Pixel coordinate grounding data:
--------------------

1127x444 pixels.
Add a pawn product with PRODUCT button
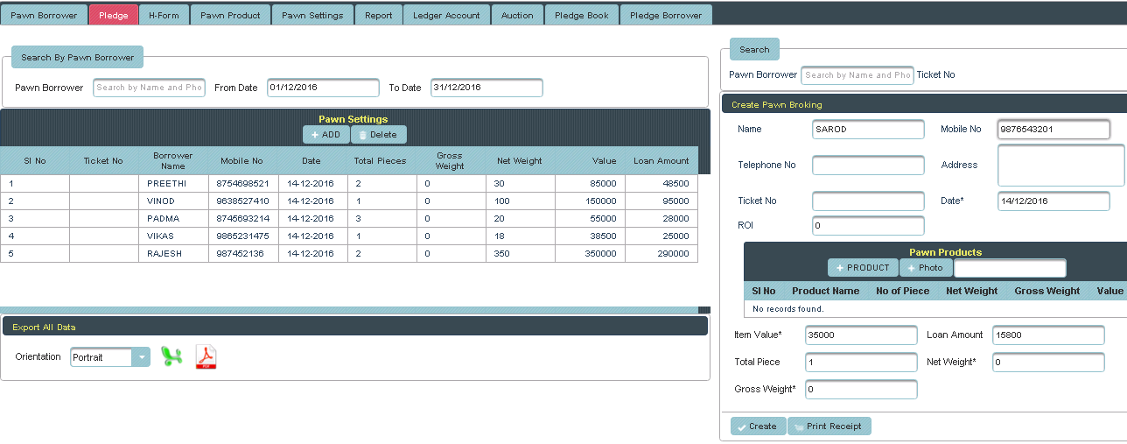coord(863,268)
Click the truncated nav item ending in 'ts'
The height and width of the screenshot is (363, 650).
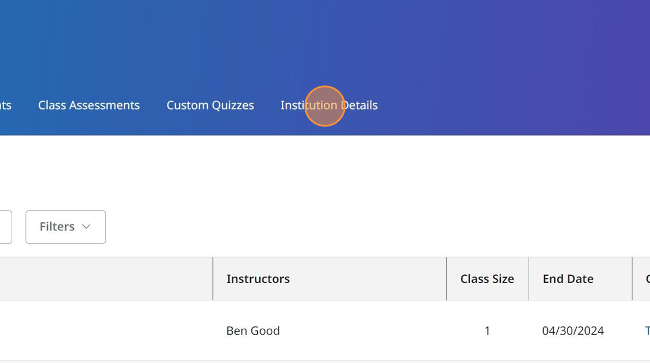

--------------------

- **Task requirements**
Keep every word of the records and none of the pictures when you print them again.

- **Solved problem**
1127x444 pixels.
Add a pawn product with PRODUCT button
coord(863,268)
Click the truncated nav item ending in 'ts'
The height and width of the screenshot is (363, 650).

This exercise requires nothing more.